We are so small. Yesterday, I ventured up to the Northeast Kingdom of Vermont, to check out the Hudson River School painters’ works at the Atheneum Museum in St. Johnsbury. After walking into the beautiful old brick library and weaving around gorgeous wooden shelves and spiral staircases, I was faced with an entire wall canvassed with the sublime landscape of The Domes of Yosemite by Albert Bierdstadt. Looking at the painted canvas, my eyes moved from rock to water, peak to valley, and tree to open sky. It made me feel distanced and small. The intricate and intimate details of rock fractures and edges; rugged tree tops struck by lighting and those still lush and leafy; unruly waters flowing down falls; and wide open terrain weaving through massive outcrops of earth – all so clearly detailed by the stroke of a brush, it all put shame to my relationship to nature. But, this relief moved me, moved me to want to see and adventure into what’s left of our wilderness. The sublime, it calls us, so adventure I did.
I ended the day on a gorgeous semi-frozen lake, Lake Willoughby, which is about 5 miles wide and 300 feet deep. After gawking at insane geology and basking in 65 degree weather alongside sweet friends, I thought of the Domes, of the lake, of the natural world, and us. I thought of just how small we are, how much we do not know.
In a society where we spend 90% of our time indoors, in front of screens and running laps in the mental mazes we’ve both created and succumbed to, it’s not surprise we think ourselves omnipotent. If you were taken somewhere blindfolded, and once the blindfold was removed, could you tell which direction was north/south based on the position of the sun? Could you determine what the soils are like? What about closer to home — Can you name 3 plans within walking distance and two useful outputs for them?

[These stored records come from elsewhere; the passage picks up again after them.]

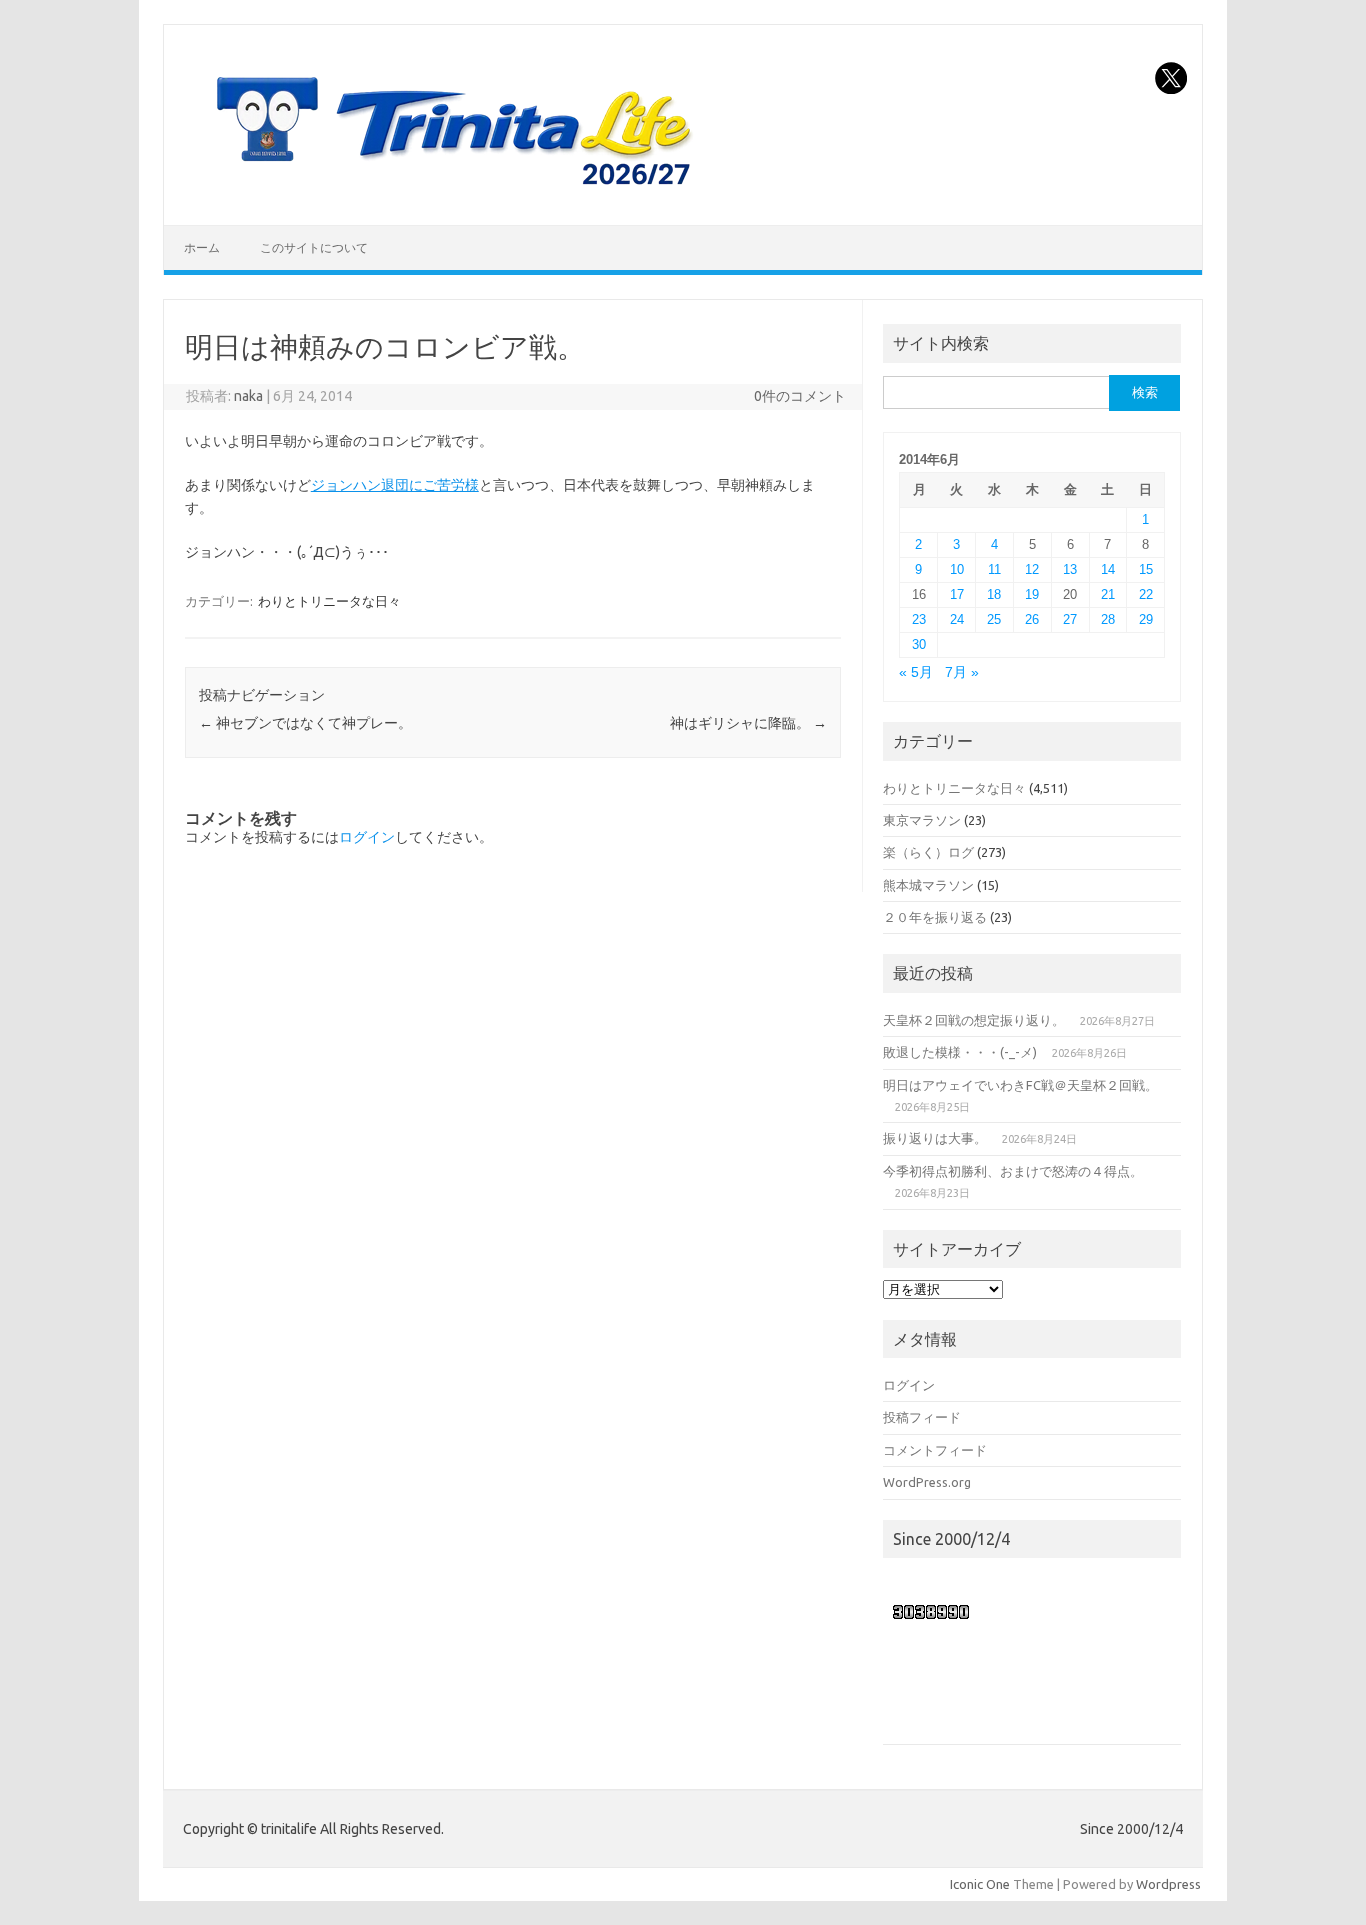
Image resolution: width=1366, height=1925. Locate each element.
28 (1108, 619)
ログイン (367, 837)
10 (957, 569)
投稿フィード (922, 1417)
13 (1070, 569)
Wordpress (1168, 1884)
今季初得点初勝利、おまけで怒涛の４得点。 (1013, 1171)
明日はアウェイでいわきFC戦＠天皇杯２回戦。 (1020, 1085)
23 (919, 619)
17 (957, 594)
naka (248, 396)
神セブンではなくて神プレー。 (305, 723)
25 (994, 619)
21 (1108, 594)
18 (994, 594)
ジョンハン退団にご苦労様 (395, 485)
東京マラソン (922, 820)
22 (1146, 594)
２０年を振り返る (935, 917)
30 (919, 644)
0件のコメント (800, 396)
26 (1032, 619)
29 (1146, 619)
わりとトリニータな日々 (329, 601)
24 (957, 619)
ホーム (202, 247)
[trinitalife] (449, 191)
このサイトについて (314, 247)
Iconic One (980, 1884)
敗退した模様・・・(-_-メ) (960, 1052)
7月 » (962, 672)
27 (1070, 619)
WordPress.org (927, 1482)
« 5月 (916, 672)
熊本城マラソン (928, 885)
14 (1108, 569)
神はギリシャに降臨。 (748, 723)
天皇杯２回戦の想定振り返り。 (974, 1020)
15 (1146, 569)
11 (994, 569)
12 (1032, 569)
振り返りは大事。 (935, 1138)
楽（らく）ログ (928, 852)
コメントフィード (935, 1450)
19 (1032, 594)
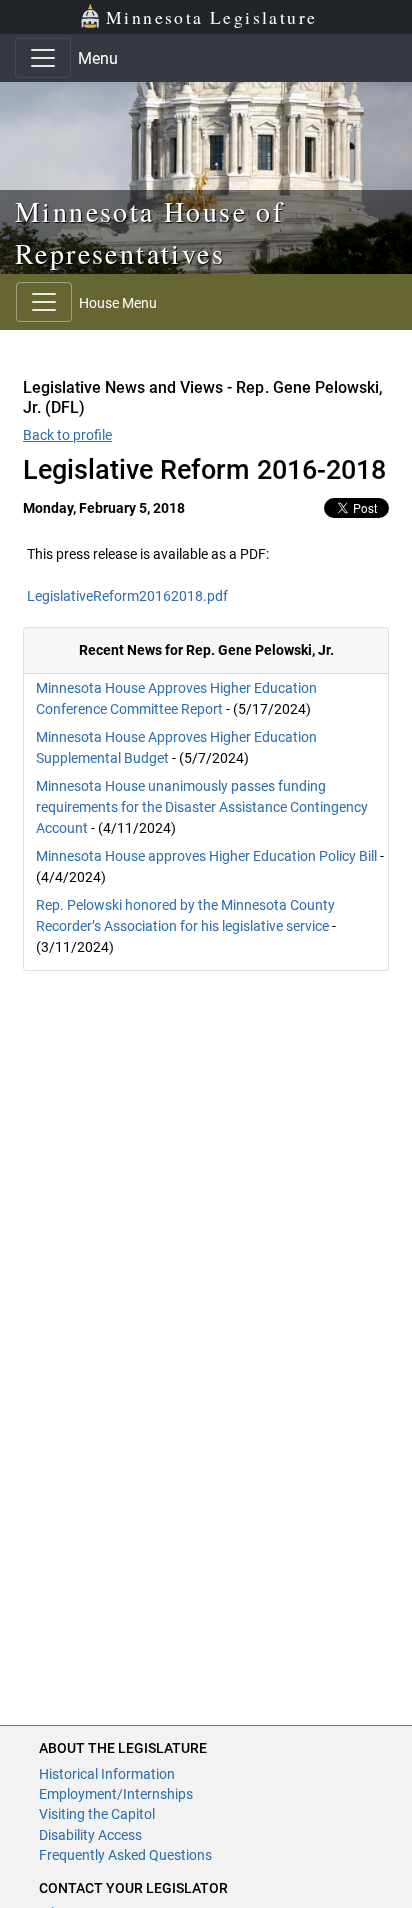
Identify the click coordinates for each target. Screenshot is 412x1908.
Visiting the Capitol (97, 1814)
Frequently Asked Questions (125, 1855)
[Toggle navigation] (43, 58)
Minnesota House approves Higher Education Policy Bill (206, 856)
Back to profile (67, 435)
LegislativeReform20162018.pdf (127, 596)
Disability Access (90, 1835)
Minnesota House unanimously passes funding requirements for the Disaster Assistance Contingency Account (202, 807)
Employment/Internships (116, 1794)
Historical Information (107, 1774)
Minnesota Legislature (211, 17)
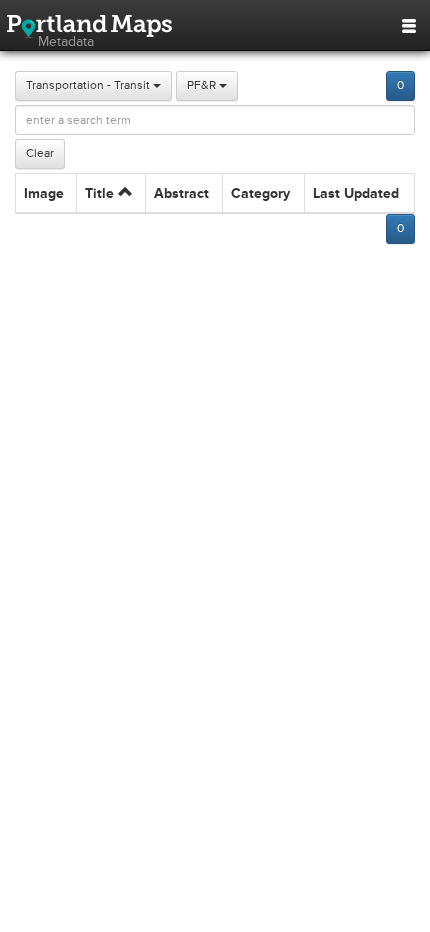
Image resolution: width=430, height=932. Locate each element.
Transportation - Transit (89, 85)
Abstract (181, 193)
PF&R (203, 85)
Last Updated (356, 193)
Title (101, 193)
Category (260, 193)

If these questions seem hard, contrast them with navigating iPhone’s latest iOS, or using an ATM machine. What do we conceive of as hard? Easy? Common? These mind mazes of our daily lives are common, but they are not natural. We have become unnatural beings in an increasingly unnatural world. But there is still a lot of goodness and much hope for preserving what’s left – through each adventure, each awakening, each reminder, because truly, life is the greatest teacher. Each plant’s name learned, each organism’s function understood in the grander ecological system, and each layer of understanding developed of our relationship with the environment, is progress forward. Hope for reconciliation and preservation is not lost – it cannot be, but we must do our best and help others to access the information and experiences that our mind mazes have excluded from so many. We must, too, remind ourselves of just how small we are, because truly, Mother Nature is the finally arbiter.
I found peace yesterday, and in trying everyday, to remind myself that we are so small in this glorious gift of creation. Humility, a reminder we all need.